Document and screenshot pointing records:
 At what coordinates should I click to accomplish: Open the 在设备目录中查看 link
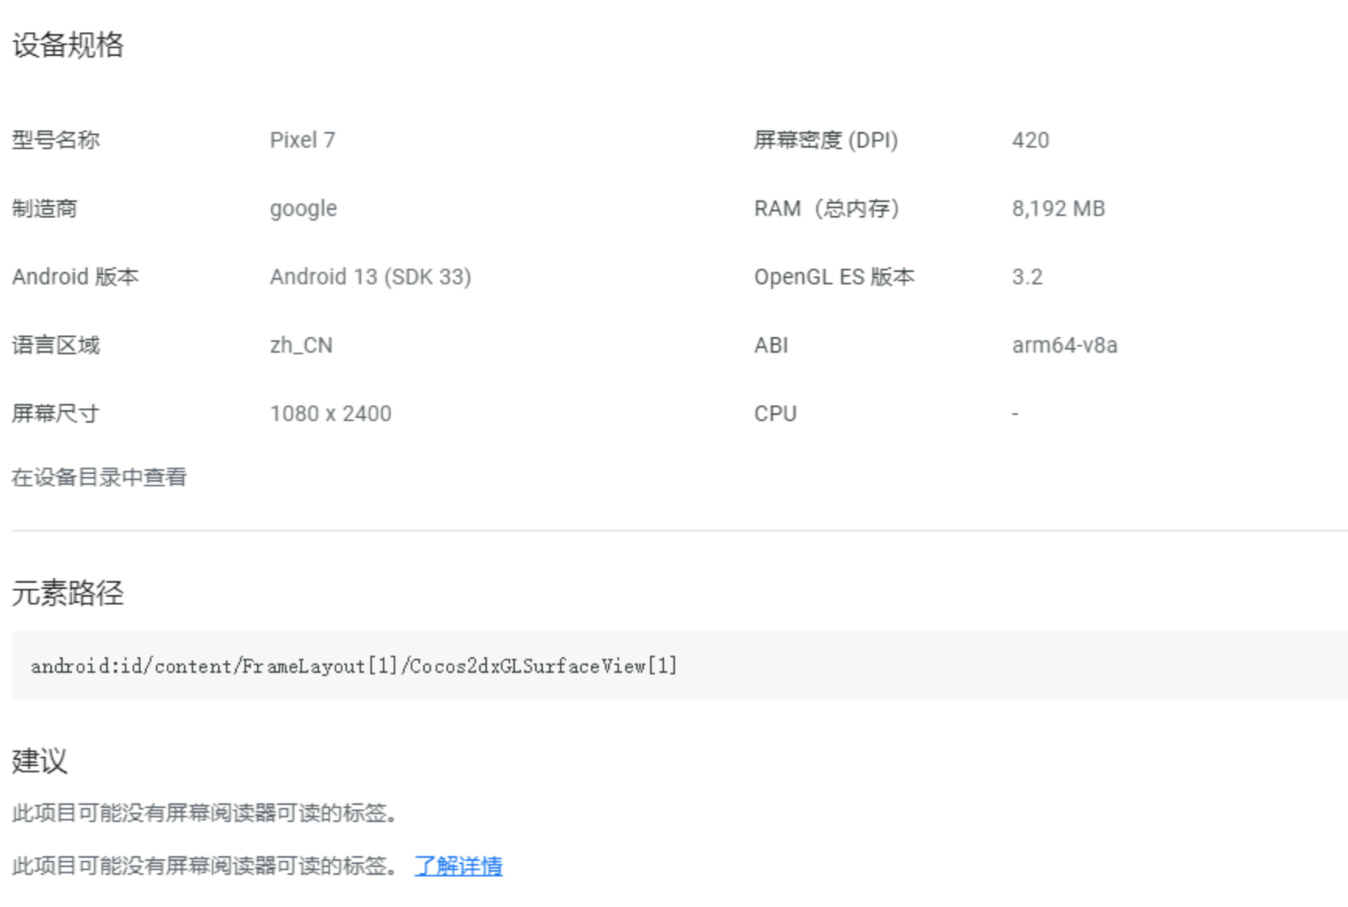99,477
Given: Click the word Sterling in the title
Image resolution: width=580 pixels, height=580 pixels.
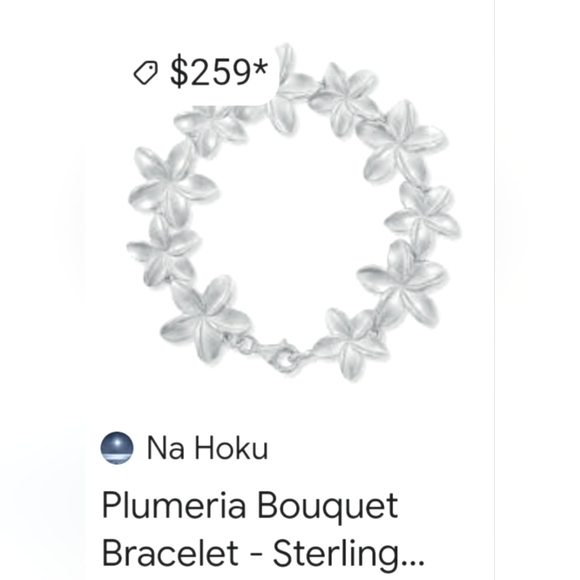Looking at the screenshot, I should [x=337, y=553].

▸ **DESCRIPTION OF THE TASK**: Convert the lines of these records into a Markdown table with the columns "Row" and "Line," and omit any blank lines. Leave the pictures out of your answer.

▸ **FINAL RESULT**:
| Row | Line |
|---|---|
| 1 |  At what coordinates should I click to accomplish: Open the 在设备目录中查看 link |
| 2 | 99,477 |
| 3 | Given: Click the word Sterling in the title |
| 4 | Image resolution: width=580 pixels, height=580 pixels. |
| 5 | Looking at the screenshot, I should [x=337, y=553]. |